Problem to solve: Work through the entries below and report how many lines include "resolution". The number alone is the answer.

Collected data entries
_ _ _
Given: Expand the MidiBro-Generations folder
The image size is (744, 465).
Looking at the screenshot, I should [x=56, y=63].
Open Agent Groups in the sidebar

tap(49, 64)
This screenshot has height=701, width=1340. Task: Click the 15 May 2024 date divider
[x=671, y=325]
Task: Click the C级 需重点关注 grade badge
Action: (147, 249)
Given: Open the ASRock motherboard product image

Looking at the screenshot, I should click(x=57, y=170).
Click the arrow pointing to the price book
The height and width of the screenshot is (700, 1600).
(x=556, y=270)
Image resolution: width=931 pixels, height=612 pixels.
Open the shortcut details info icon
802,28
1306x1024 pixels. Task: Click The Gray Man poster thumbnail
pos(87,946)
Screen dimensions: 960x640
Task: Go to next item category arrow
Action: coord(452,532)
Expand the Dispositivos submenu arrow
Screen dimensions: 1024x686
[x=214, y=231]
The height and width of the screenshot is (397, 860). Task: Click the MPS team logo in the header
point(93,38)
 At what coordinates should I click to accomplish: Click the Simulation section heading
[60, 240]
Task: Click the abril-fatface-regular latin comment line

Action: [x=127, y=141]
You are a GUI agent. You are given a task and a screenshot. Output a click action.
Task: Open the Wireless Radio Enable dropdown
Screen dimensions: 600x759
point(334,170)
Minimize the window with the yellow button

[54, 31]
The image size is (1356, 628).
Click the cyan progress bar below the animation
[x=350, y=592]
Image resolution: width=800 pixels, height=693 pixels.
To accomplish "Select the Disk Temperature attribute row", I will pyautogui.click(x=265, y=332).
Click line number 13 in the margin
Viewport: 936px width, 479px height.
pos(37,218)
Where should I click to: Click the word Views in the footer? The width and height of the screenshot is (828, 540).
_ _ _
Solution to this problem: 2